Every entry below should be printed exactly, without its images.

Available records =>
▽

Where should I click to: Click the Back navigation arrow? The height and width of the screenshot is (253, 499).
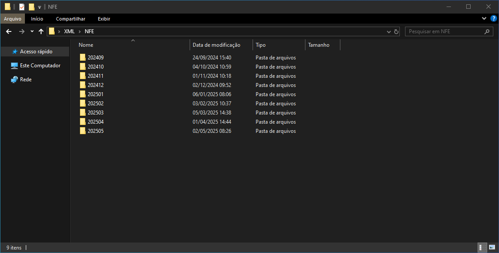pos(9,31)
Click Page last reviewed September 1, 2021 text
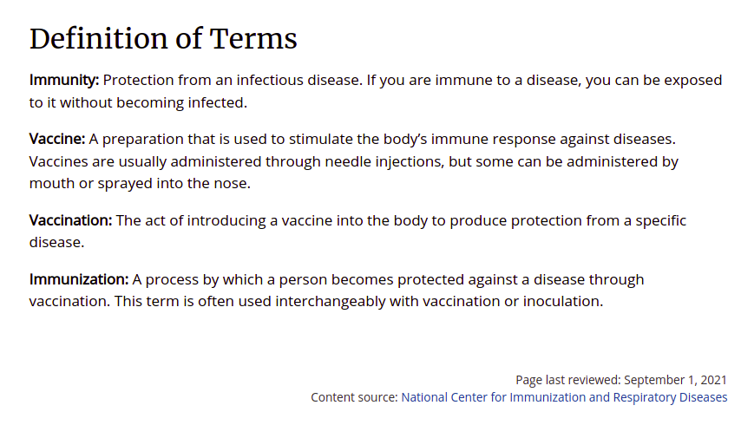The width and height of the screenshot is (741, 425). click(x=621, y=380)
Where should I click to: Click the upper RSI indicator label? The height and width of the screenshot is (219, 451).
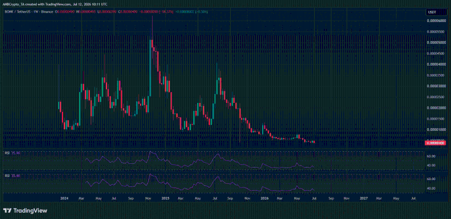tap(7, 153)
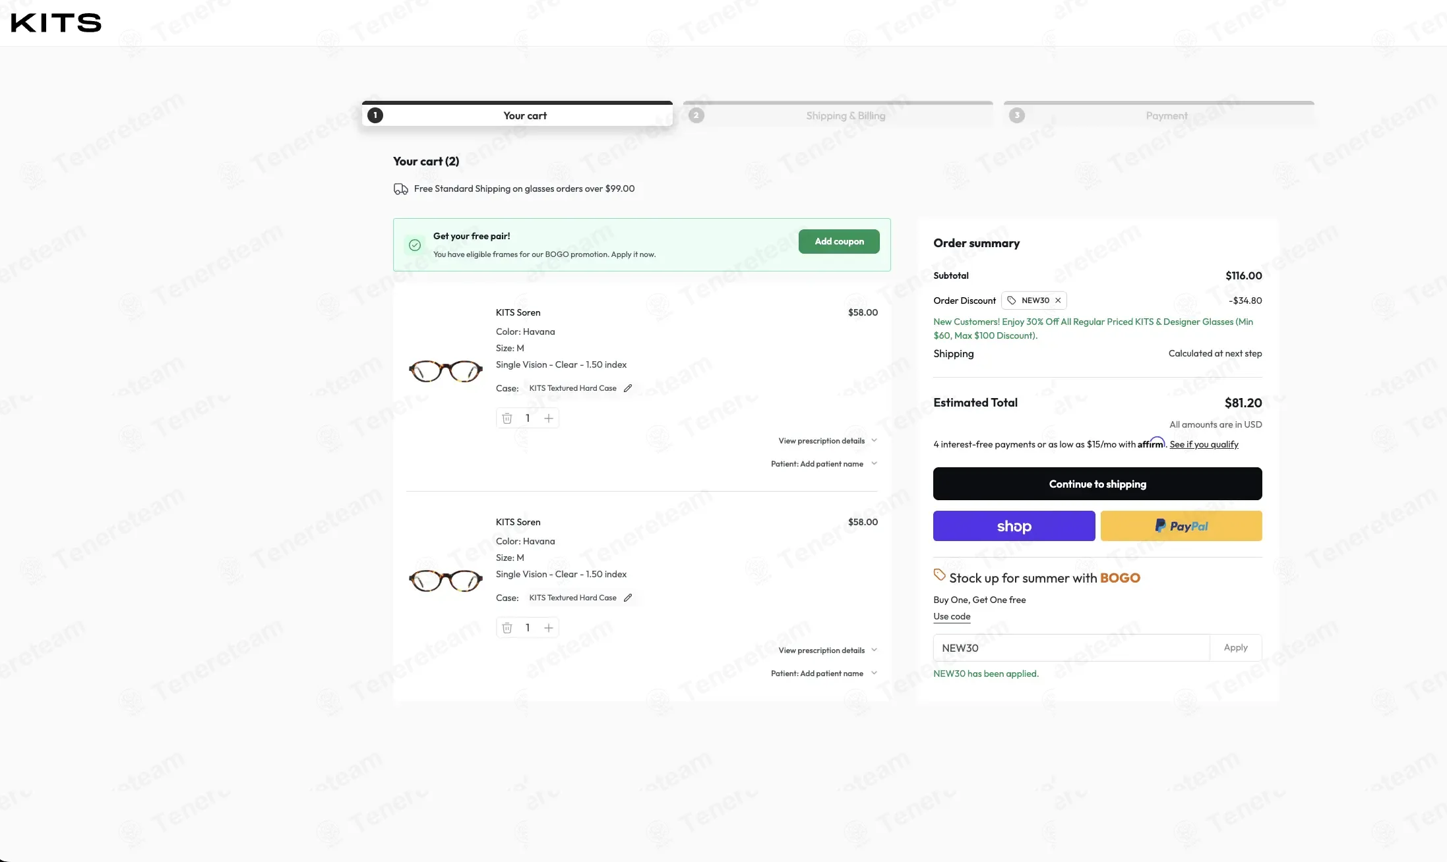Edit case for first KITS Soren
1447x862 pixels.
pos(628,388)
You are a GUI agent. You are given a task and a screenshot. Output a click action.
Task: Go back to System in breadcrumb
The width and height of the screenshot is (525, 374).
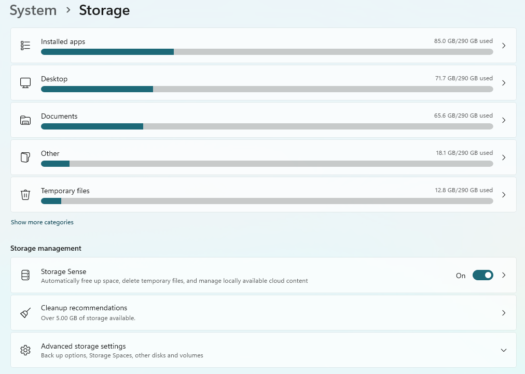[x=33, y=10]
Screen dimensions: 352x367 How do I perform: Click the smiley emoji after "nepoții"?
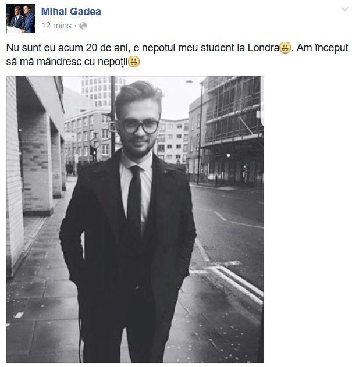[x=134, y=62]
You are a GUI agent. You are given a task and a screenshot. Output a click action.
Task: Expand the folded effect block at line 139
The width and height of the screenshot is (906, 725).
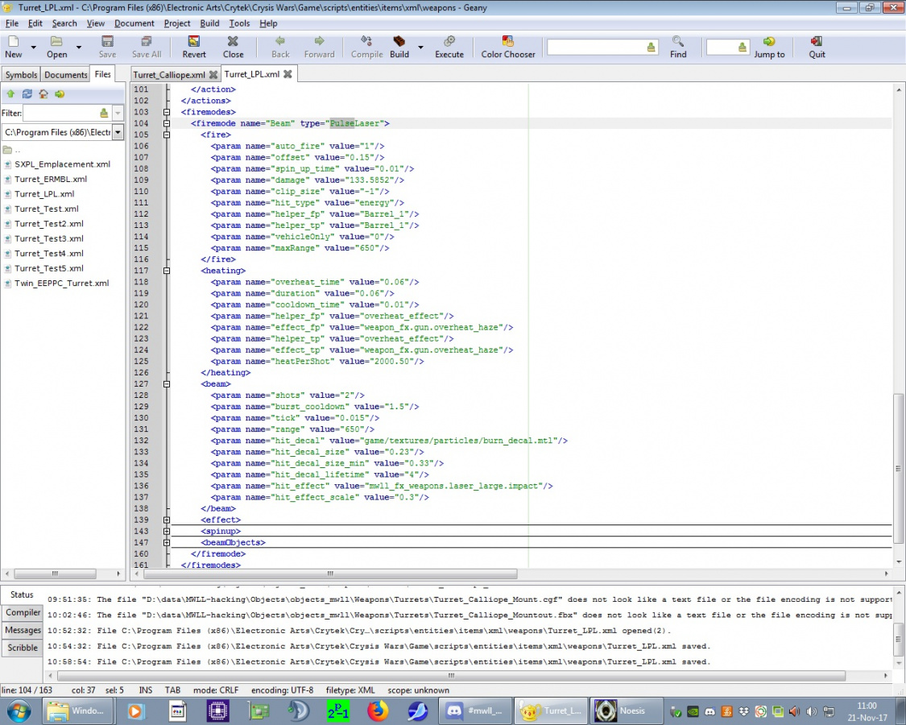[x=167, y=520]
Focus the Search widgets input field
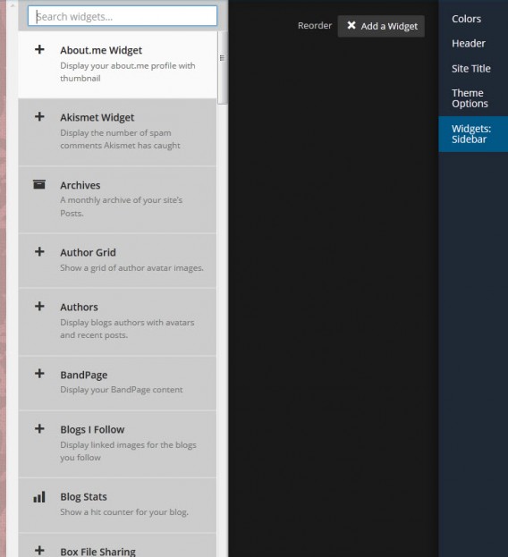508x557 pixels. [123, 16]
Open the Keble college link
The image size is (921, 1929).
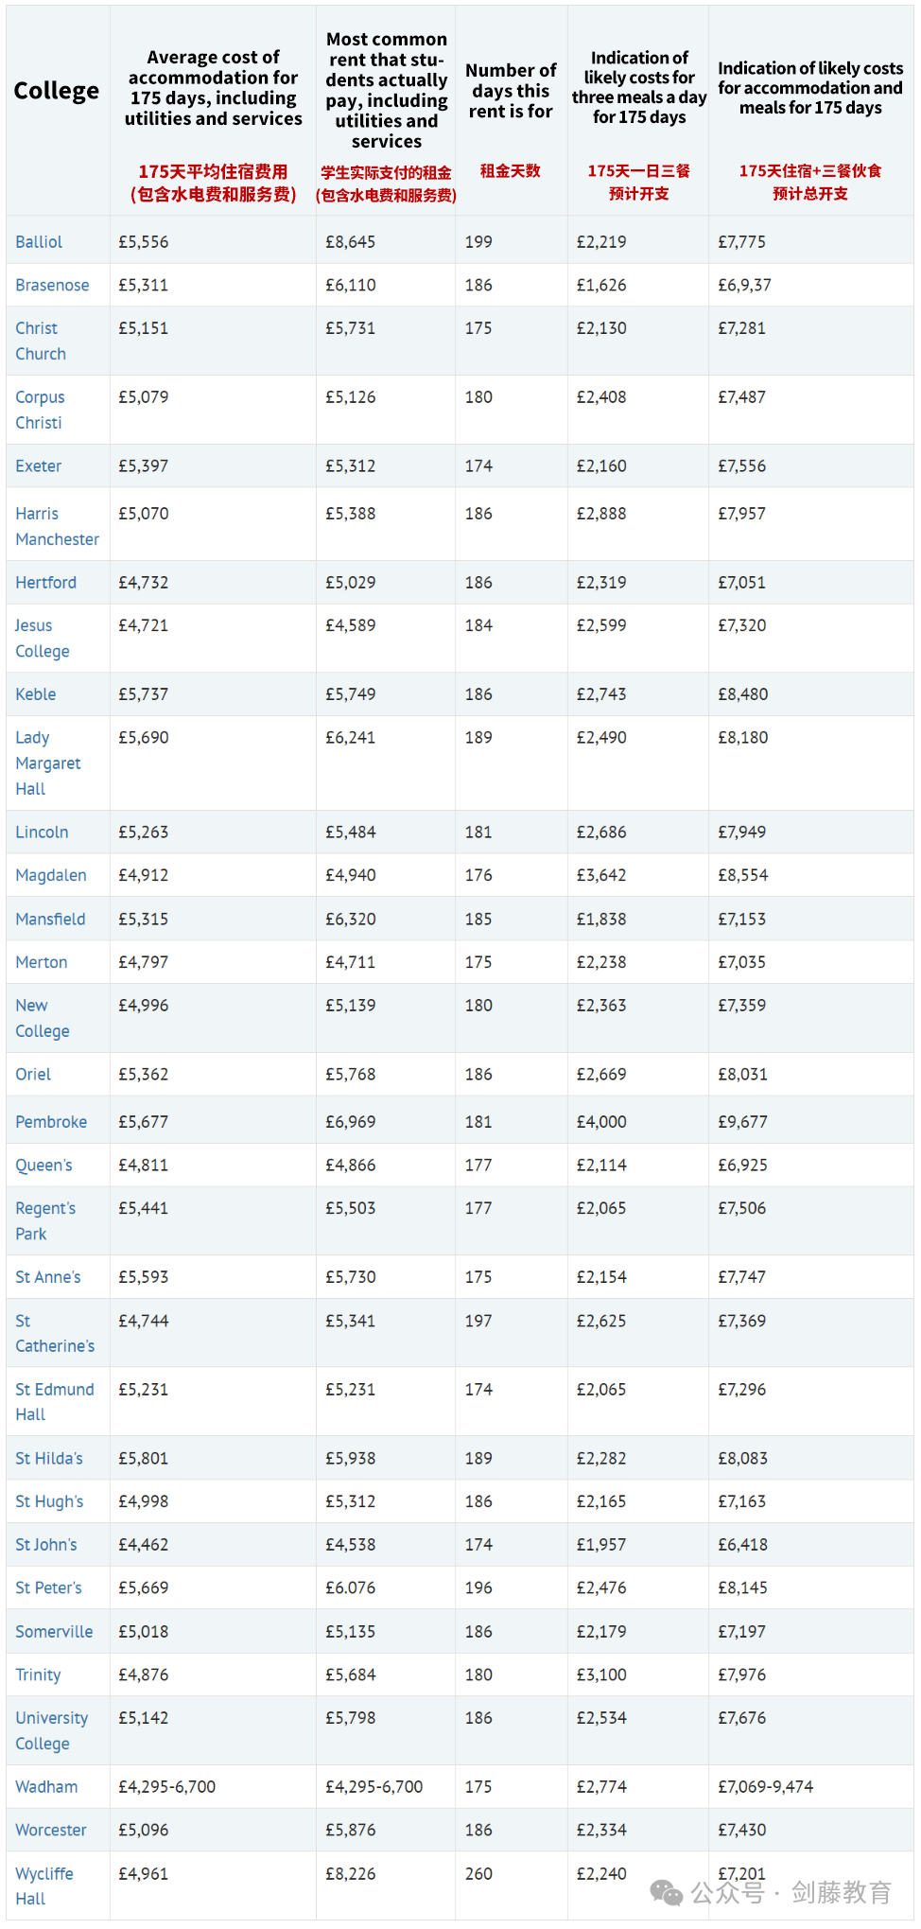click(36, 693)
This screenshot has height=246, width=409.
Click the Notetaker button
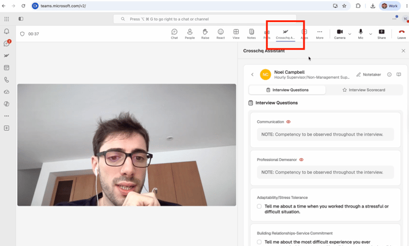click(369, 74)
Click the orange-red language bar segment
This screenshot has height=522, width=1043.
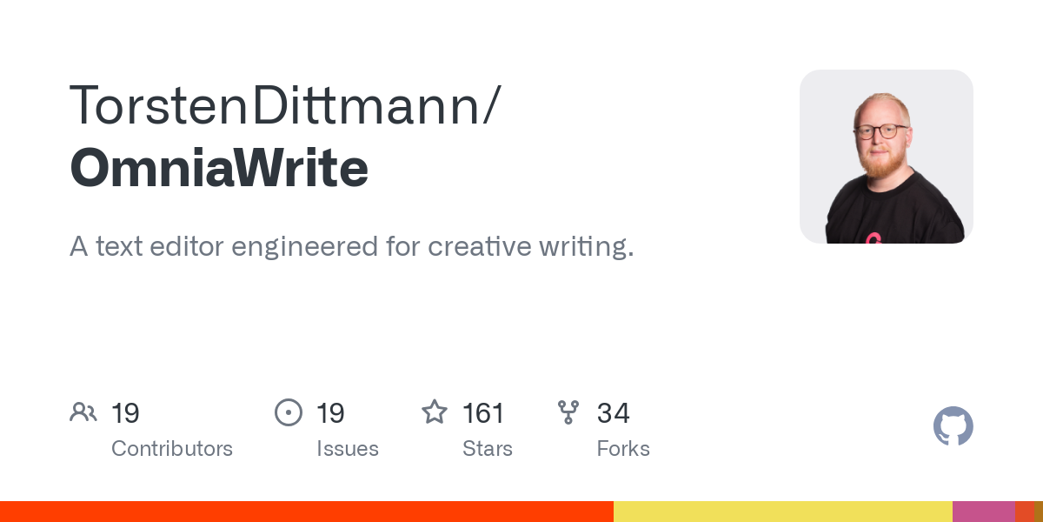tap(306, 512)
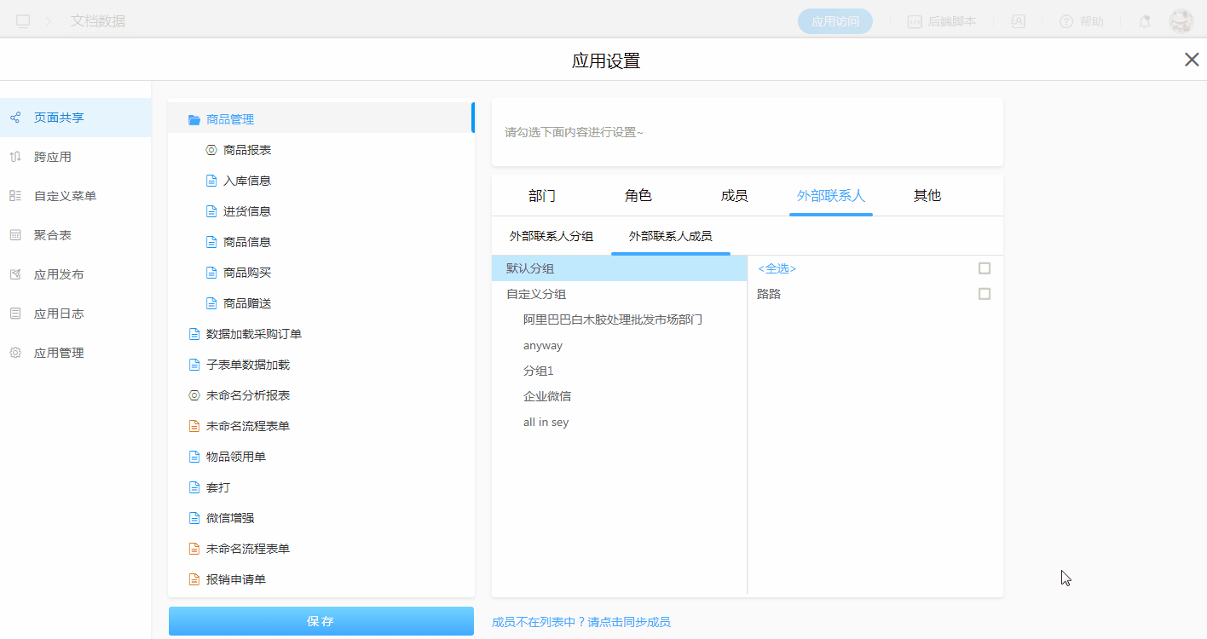
Task: Open the user avatar in top bar
Action: (1181, 21)
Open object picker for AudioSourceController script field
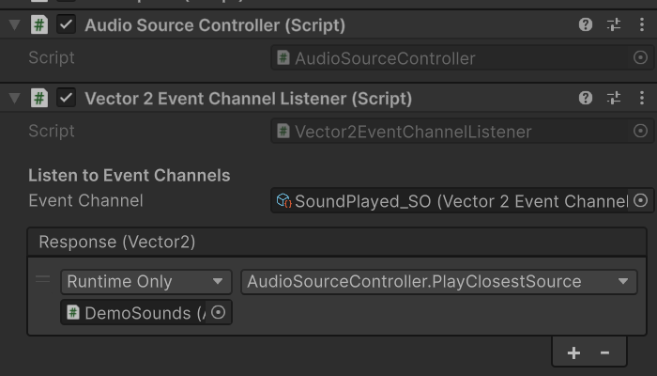 [641, 58]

△

Output below =>
Where should I click to: Click the Back navigation arrow? The height and width of the screenshot is (253, 499).
pos(9,31)
Click Page last reviewed September 1, 2021 text
The width and height of the screenshot is (741, 425). click(x=621, y=380)
Where should I click to: Click the upper RSI indicator label? The height and width of the screenshot is (219, 451).
tap(7, 153)
Edit case for first KITS Soren
1447x862 pixels.
pos(628,388)
You are a GUI agent. You are given a task and a screenshot. Output a click action.
Task: Go back to System in breadcrumb
The width and height of the screenshot is (525, 374).
[x=33, y=10]
Screen dimensions: 352x367 How do I perform: Click the smiley emoji after "nepoții"?
[x=134, y=62]
You are a GUI agent. You are given a task and a screenshot. Output a click action.
Task: Expand the folded effect block at line 139
The width and height of the screenshot is (906, 725).
[x=167, y=520]
Focus the Search widgets input field
508x557 pixels. [123, 16]
Open the Keble college link
The image size is (921, 1929).
click(36, 693)
This screenshot has height=246, width=409.
Click the Notetaker button
click(369, 74)
Click the orange-red language bar segment
This screenshot has height=522, width=1043.
tap(306, 512)
Task: Open the user avatar in top bar
Action: (1181, 21)
Open object picker for AudioSourceController script field
 [641, 58]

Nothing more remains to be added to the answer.